■ **Exercise aim**
Count the lines below that carry the word "info". Answer with that number alone.

■ **Records supplied**

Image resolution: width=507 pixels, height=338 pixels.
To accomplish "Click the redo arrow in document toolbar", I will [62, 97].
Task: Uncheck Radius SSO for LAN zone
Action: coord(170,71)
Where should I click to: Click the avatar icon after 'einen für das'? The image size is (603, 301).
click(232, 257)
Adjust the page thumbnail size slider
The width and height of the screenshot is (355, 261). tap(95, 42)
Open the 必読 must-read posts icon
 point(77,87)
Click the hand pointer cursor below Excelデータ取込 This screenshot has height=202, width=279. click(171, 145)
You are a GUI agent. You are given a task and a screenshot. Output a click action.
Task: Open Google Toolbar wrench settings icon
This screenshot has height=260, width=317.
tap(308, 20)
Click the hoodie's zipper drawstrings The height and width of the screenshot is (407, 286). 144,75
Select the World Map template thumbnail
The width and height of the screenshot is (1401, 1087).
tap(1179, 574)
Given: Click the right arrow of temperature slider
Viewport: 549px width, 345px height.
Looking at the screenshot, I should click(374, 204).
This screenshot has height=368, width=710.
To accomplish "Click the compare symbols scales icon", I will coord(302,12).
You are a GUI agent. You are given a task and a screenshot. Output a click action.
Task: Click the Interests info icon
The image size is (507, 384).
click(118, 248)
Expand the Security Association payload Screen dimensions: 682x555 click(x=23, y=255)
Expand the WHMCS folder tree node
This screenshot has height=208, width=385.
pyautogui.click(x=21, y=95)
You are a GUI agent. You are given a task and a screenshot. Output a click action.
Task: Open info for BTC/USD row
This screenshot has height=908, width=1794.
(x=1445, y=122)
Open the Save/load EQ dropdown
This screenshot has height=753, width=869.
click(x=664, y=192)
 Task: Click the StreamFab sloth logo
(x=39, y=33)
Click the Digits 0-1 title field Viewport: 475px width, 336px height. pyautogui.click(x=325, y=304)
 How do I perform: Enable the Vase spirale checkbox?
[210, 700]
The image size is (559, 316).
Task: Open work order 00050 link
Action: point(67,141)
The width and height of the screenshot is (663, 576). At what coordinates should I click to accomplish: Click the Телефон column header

■ **Answer to this exercise**
2